Industry veteran Bob Merlis has been involved with publicity efforts on behalf of ZZ Top for the better part of four decades of the band’s 50+ year existence. He was publicity director at Warner Bros. Records when the group signed with that label in the late 1970s and estimates that he’s seen them perform more than 120 times over the years. Here, he remembers Dusty Hill, the group’s bassist since 1970, who died Wednesday at the age of 72. 
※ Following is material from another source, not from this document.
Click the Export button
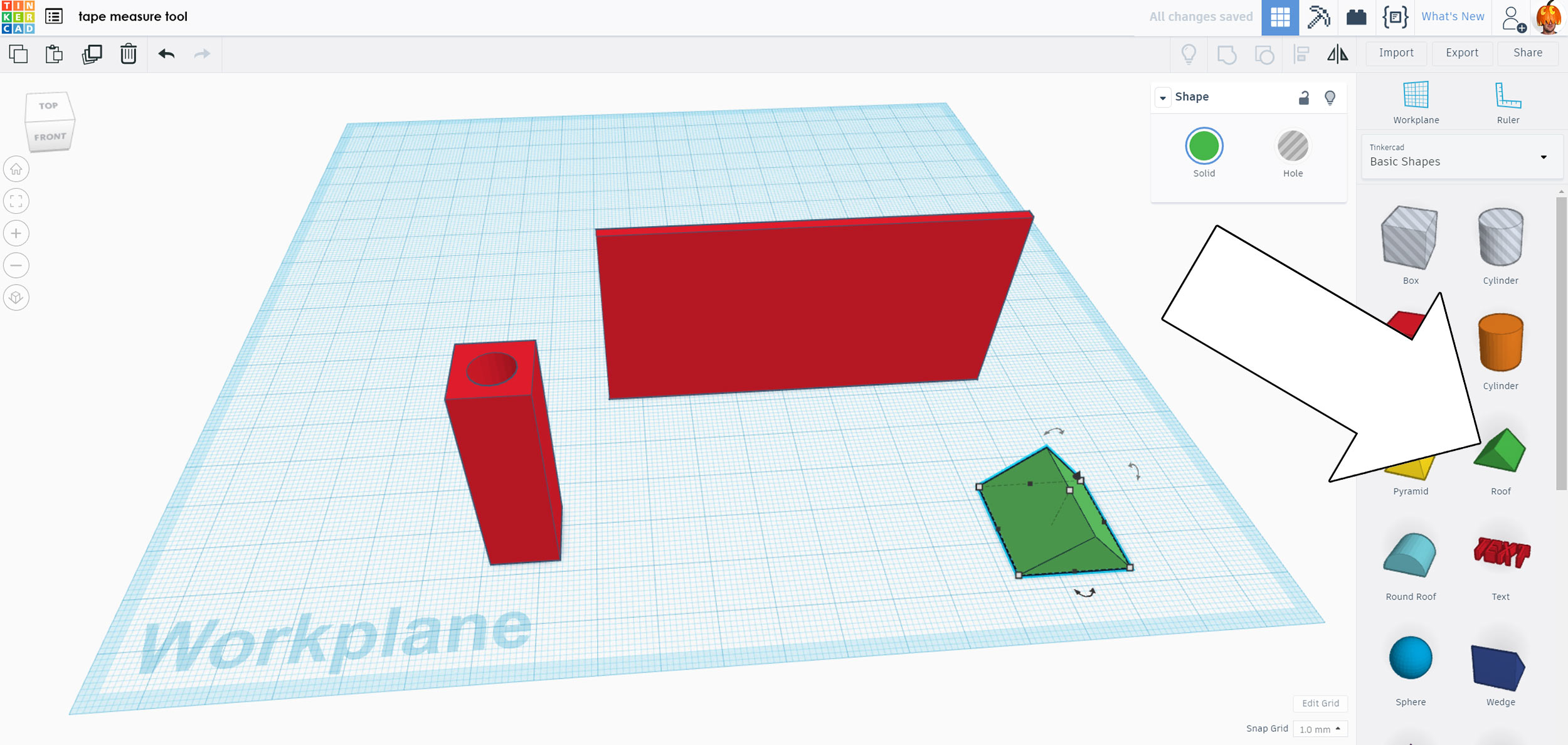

Yesterday’s passing of ZZ Top’s Dusty Hill took an emotional toll here, as my many encounters with him over the years were marked by his good cheer and almost mirthful nature. He was a great guy to hang out with whenever the opportunity to do so arose. He was a sweet man who really had no agenda beyond playing music to the best of his considerable ability, and to put on a great show for the throngs who came to see him and the group over the years.  For want of another way to put it, Dusty’s aim was to please — not in an obsequious way, but in an honest, human-to-human way.

He was certainly a star but, at the same time, literally an average Joe; he was born Joseph Michael Hill. He was dutiful to a fault, and his work ethic belied his rock-star status. When the lobby call was for 4:45 you could count on Dusty to be waiting there at 4:30. He just loved what he did and was loath to miss a second of it. He was raised by a single mom in a working-class neighborhood in Dallas and never forgot where he came from; he was simply incapable of pretense — the real deal, if you will. It was my privilege to spend lots of open-ended “down” time with Dusty, a kindly man and always great company.
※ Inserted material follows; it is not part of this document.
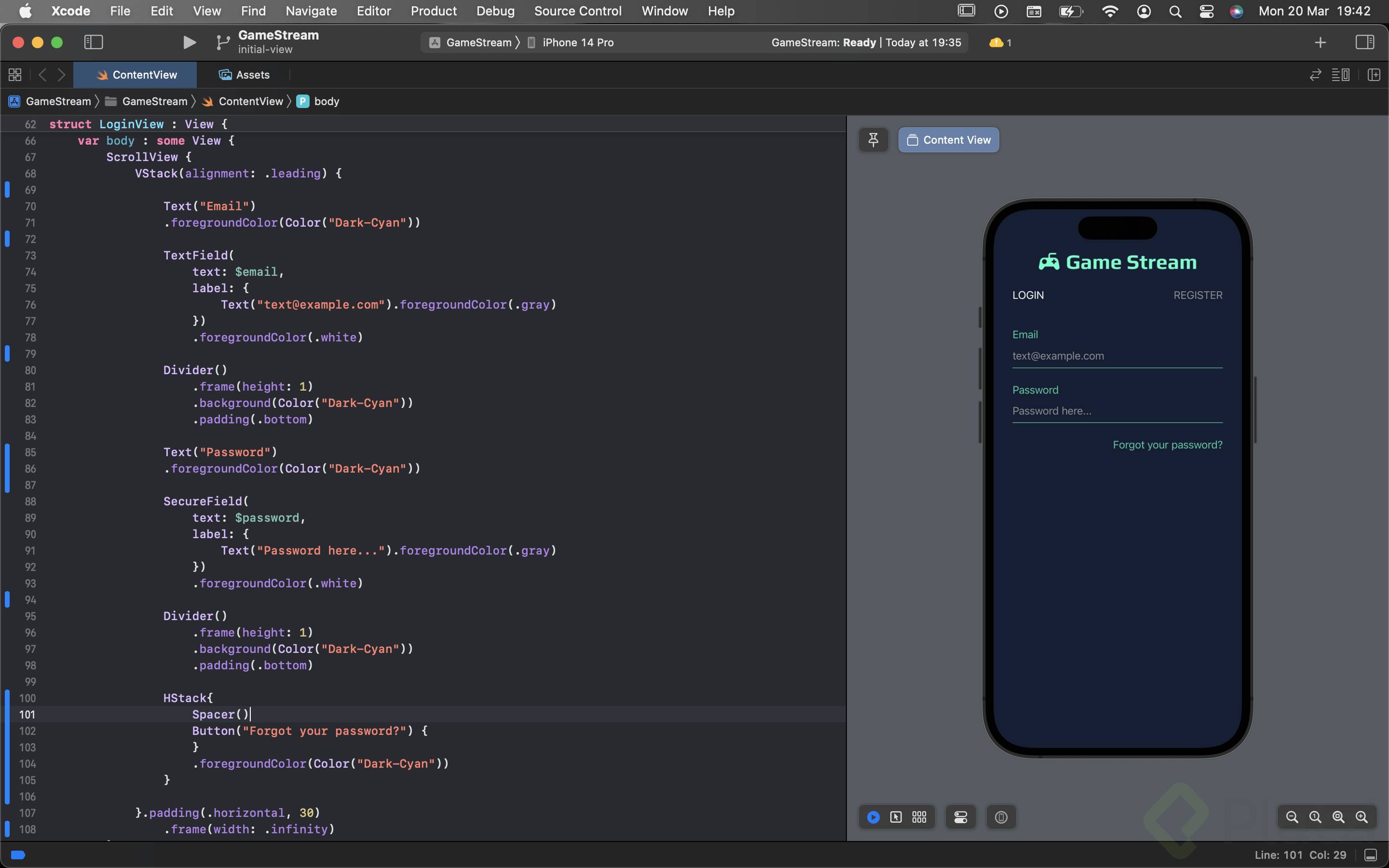Open the Source Control menu
This screenshot has width=1389, height=868.
click(x=577, y=11)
He learned a lot from the blues masters he idolized as a kid and into his adulthood. He and Frank Beard backed up Lightnin’ Hopkins in their pre-ZZ days which, in blues circles, is akin to touching the hem of the Lord’s garment. He told the story of their first encounter with the redoubtable Mr. Hopkins. Nervous about playing with Lightnin’ who, of course, abhorred rehearsals, Dusty offered, “Just let us know where the changes are, and we’ll follow you.” The mighty Lightnin’ responded dismissively, “Lightnin’ change when Lightnin’ want to change,” so Dusty bore down and did his utmost to follow the mercurial legend.  He adored blues legend Freddie King, with whom he was long friendly, and was delighted to join his ZZ Top bandmates in inducting him into the Rock and Roll Hall of Fame as they had done for Howlin’ Wolf.
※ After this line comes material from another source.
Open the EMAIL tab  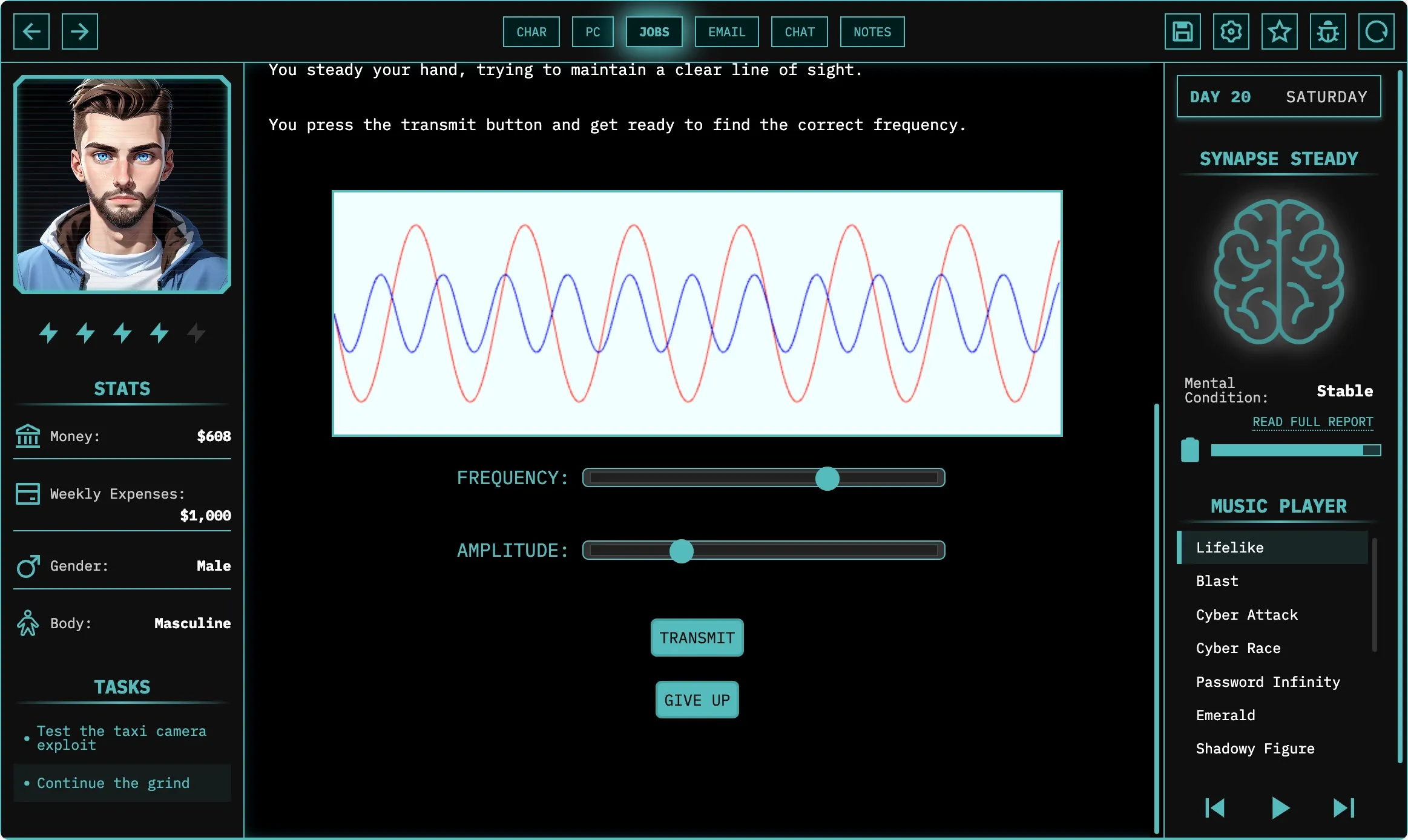click(x=726, y=32)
When the band were, themselves, inducted in 2004 — by Keith Richards, no less — it was a high point for a kid whose original and abiding influence was Elvis Presley. He loved Elvis and delighted in singing lead on “Jailhouse Rock,” which ZZ Top often performed as a concert encore, and on “Viva Las Vegas,” a standout during their residencies at the Venetian. Yes, he was one of rock’s most puissant bass players but also a richly nuanced vocalist who delivered in no uncertain terms. “Tush,” written during a soundcheck at an Alabama venue in with a dirt floor, is evidence of his vocal appeal — the song would go on to be the band’s very first Top 40 hit. He explained to me that “Tush is like ‘plush’ — it’s luxurious, but also means ‘fine’ or ‘cool.’” However, he did allow, “I heard the Yiddish term in Dallas, so you can think of it as our first body-part tune.” For my part, I always thought of him as a real mensch.

Speaking of Elvis, at Dusty’s 2002 wedding to his beloved Charleen “Chuck” McCrory, directly after vows were exchanged and all in attendance expected the traditional bride and groom first dance, he grabbed the mic and serenaded her with a heartfelt and evocative rendition of “Can’t Help Falling in Love.”

The spirt of the King truly lived in “The Dust.”